#### Work to be completed
Pull out each line below that contains the string "accomplish". Case counts.

(Data records)
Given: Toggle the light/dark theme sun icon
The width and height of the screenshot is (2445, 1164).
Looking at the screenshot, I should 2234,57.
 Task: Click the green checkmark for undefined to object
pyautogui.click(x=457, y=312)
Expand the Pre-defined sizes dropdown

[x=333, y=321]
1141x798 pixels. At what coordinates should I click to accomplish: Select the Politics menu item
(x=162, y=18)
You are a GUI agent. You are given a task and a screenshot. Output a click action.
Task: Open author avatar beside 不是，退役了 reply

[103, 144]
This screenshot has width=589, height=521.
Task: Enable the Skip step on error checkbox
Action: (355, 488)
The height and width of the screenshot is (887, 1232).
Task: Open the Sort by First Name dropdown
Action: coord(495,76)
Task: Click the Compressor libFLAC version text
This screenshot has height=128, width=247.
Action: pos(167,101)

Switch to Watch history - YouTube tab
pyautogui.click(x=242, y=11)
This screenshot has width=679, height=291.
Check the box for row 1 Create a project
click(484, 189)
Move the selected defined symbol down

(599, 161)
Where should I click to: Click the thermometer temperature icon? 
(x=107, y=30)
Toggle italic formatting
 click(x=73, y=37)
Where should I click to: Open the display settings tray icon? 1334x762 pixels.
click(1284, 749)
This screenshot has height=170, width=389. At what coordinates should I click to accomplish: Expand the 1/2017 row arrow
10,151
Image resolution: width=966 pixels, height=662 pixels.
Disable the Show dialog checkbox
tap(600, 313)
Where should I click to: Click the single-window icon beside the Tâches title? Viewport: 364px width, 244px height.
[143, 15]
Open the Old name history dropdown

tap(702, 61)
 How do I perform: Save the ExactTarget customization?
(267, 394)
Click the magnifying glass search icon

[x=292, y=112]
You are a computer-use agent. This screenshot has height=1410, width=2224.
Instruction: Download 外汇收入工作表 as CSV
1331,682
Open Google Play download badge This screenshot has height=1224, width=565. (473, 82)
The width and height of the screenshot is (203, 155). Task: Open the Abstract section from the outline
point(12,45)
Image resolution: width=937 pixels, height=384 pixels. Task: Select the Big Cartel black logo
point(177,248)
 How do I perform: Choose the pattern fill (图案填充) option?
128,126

#### Response to this exercise
1141x798 pixels. At what coordinates should I click to accomplish: Select the Politics menu item
This screenshot has height=170, width=389. At what coordinates should I click to accomplish: Expand the 1/2017 row arrow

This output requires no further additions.